- DATA EXCERPTS
-=-=-
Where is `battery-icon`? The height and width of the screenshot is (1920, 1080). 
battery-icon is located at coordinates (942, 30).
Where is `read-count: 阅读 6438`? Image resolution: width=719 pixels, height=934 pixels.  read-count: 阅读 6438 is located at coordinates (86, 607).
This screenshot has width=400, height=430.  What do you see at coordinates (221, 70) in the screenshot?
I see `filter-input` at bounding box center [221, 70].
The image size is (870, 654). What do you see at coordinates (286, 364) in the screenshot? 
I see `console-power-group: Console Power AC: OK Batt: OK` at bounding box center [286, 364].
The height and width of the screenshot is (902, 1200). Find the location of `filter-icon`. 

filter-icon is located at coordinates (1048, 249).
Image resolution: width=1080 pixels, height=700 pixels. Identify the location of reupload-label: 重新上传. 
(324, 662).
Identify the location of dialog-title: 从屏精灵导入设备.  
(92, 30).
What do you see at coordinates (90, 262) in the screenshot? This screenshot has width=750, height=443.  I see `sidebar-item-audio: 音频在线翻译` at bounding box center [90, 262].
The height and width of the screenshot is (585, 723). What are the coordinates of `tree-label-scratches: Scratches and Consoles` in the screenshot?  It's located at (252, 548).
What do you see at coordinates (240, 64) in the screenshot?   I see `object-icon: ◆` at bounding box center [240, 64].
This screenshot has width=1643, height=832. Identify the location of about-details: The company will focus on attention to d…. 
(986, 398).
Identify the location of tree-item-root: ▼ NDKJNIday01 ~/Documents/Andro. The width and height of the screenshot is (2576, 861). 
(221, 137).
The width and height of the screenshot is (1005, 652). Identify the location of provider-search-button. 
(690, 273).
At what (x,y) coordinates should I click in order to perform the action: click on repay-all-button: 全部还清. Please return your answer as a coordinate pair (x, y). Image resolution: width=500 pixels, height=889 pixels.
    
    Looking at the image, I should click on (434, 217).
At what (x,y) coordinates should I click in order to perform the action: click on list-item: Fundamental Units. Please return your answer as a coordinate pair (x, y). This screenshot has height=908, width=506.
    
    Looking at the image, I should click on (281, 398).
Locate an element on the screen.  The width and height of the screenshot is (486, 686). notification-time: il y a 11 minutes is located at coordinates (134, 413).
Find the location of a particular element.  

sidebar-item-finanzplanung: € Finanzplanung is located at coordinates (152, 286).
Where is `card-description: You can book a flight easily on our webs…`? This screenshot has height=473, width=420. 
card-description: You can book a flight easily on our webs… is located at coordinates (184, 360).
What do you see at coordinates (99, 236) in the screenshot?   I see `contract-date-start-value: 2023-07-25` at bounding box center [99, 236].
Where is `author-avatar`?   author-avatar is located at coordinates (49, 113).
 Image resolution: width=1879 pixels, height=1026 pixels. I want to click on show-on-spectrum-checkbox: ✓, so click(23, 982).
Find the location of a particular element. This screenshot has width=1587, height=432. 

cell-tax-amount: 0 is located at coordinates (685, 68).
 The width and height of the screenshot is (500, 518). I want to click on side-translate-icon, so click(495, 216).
-=-=-
- TASK REQUIREMENTS
Convert the listing lines starting with the line containing "Locate an element" and going on through the line containing "What do you see at coordinates (99, 236)" into a numbered list, omitting blank lines.

- RESULT BELOW
1. Locate an element on the screen.  The width and height of the screenshot is (486, 686). notification-time: il y a 11 minutes is located at coordinates (134, 413).
2. Find the location of a particular element.  
3. sidebar-item-finanzplanung: € Finanzplanung is located at coordinates (152, 286).
4. Where is `card-description: You can book a flight easily on our webs…`? This screenshot has height=473, width=420. 
5. card-description: You can book a flight easily on our webs… is located at coordinates (184, 360).
6. What do you see at coordinates (99, 236) in the screenshot?   I see `contract-date-start-value: 2023-07-25` at bounding box center [99, 236].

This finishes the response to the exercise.